> **Task brief**: Substitute "blue" for "yellow" in the records below and reproduce them with nothing else changed.

> **Exercise material**:
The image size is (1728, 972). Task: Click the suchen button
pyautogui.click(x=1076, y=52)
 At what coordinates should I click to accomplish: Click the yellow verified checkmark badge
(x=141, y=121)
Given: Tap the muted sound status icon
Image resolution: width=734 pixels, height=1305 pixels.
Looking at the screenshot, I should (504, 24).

> **Written reply**:
The image size is (1728, 972). Task: Click the suchen button
pyautogui.click(x=1076, y=52)
 At what coordinates should I click to accomplish: Click the blue verified checkmark badge
(x=141, y=121)
Given: Tap the muted sound status icon
Image resolution: width=734 pixels, height=1305 pixels.
Looking at the screenshot, I should (504, 24).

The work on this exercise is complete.